The first program will expand upon a Spring 2017 pilot project focused on topics important to students who identify as black. The program will convene a weekly discussion over dinner in which participants can consider issues of identity, race, gender, colorism, classism, dynamics within communities of color and other topics in small, focused groups.

“This was initially planned as a four-week session for Black History Month, but the students found it an invaluable support structure and advocated for it to continue,” Cooper Nelson said. “Our TRHT project will maintain the hospitality, healing, empathy and discourse that were effective in the pilot but augment these with academic counsel, mentoring and leadership development to heighten its impact.”

Similarly, Brown will work to develop a conversation group that explores issues that affect the experiences of Muslim women on campus. Cooper Nelson said the vision is to create an intimate setting in which students whose identities have multiple facets — as students, women, persons of color, Muslims, American or international, for example — can talk through the complexities of their experiences and the dynamics of tradition and identity.

Cooper Nelson noted that educational theory has demonstrated that personal transformation for students is best supported in small settings and that students often cite intimate co-curricular engagement as among the most transformative academic experiences.

Both TRHT Campus Center projects, Cooper Nelson said, will involve many Brown resources — centers, services, faculty and staff — as well as periodic student assessments that indicate how students’ views of themselves change and whether they find the programs effective.
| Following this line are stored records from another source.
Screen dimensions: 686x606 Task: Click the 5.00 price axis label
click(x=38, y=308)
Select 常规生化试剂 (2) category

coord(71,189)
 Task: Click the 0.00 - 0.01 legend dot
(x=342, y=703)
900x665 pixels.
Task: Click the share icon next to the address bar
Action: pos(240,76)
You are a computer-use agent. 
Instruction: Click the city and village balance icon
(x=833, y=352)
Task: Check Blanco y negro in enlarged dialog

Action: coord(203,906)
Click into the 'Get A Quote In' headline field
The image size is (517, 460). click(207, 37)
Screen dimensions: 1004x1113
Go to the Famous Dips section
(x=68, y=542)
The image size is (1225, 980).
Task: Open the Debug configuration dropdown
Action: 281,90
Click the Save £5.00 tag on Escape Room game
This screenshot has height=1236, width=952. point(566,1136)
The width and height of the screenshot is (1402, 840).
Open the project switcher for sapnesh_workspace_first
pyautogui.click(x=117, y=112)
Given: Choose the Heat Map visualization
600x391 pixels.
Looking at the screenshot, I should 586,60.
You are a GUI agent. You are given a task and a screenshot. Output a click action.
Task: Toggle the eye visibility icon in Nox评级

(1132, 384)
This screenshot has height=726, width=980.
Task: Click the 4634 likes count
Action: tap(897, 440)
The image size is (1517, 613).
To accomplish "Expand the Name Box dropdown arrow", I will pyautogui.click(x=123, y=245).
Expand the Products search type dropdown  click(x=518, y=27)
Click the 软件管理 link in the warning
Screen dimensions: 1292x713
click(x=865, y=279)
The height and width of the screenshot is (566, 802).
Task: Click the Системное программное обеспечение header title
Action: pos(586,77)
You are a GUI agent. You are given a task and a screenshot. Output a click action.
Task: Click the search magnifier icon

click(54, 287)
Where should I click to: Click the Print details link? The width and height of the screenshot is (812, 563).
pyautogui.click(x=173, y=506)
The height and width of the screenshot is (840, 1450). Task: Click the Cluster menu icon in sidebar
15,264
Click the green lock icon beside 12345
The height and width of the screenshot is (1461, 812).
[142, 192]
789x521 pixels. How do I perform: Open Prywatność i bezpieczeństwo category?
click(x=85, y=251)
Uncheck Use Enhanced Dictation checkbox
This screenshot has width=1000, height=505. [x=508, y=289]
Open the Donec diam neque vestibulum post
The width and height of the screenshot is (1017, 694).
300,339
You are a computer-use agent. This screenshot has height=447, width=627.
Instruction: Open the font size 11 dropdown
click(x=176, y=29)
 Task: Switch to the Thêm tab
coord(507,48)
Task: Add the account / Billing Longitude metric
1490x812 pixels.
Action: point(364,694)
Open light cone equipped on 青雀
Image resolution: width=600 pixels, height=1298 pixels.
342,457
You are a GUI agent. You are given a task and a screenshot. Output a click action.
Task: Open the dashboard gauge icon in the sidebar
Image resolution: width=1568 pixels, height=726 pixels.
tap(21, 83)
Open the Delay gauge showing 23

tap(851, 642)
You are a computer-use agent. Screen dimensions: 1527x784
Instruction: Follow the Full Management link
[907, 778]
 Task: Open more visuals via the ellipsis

A key aspect of each program will be the engagement of students as leaders who can go on to educate others.

“If our plan is effective, it will contribute to strengthened student performance and well-being,” Cooper Nelson said. “It will create new student peer leaders for support of these concerns, strengthen our understanding of the experience of healing and attitude change, and create new alliances, both on campus and beyond.”

Through a competitive process that resulted in more than 125 applications, the AAC&U selected Brown and the other nine universities based on the ability of their proposed programs to create positive narratives about race, identify and examine current realities of race relations in their communities, envision communities without entrenched racial hierarchies, and pinpoint levers for change and key individuals to engage.

AAC&U will provide strategic direction to each of the selected institutions with the support of the TRHT advisory board, a network of national advisors and experts. AAC&U President Lynn Pasquerella said the multi-year initiative will only grow from here.

“In the aftermath of the horrific, heartbreaking events in Charlottesville, we must not be silent,” Pasquerella said. “Instead, we must harness our collective intellectual, social and financial resources to transform words into action. AAC&U is thrilled to partner with these first 10 outstanding institutions on our way to establishing 150 centers across the country to ensure that higher education is playing a leadership role in promoting racial and social justice.”

Brown’s selection builds on a commitment to diversity and inclusion as fundamentally critical to the University’s mission of education and advancement of knowledge. In 2016, Brown launched Pathways to Diversity and Inclusion, an ambitious action plan to create a more diverse and inclusive academic community that is now being implemented by faculty, staff and students across campus.

Teams from the 10 TRHT Campus Centers will participate in a project kickoff in September 2017 and attend AAC&U’s inaugural Truth, Racial Healing and Transformation Institute in January 2018 in Washington, D.C.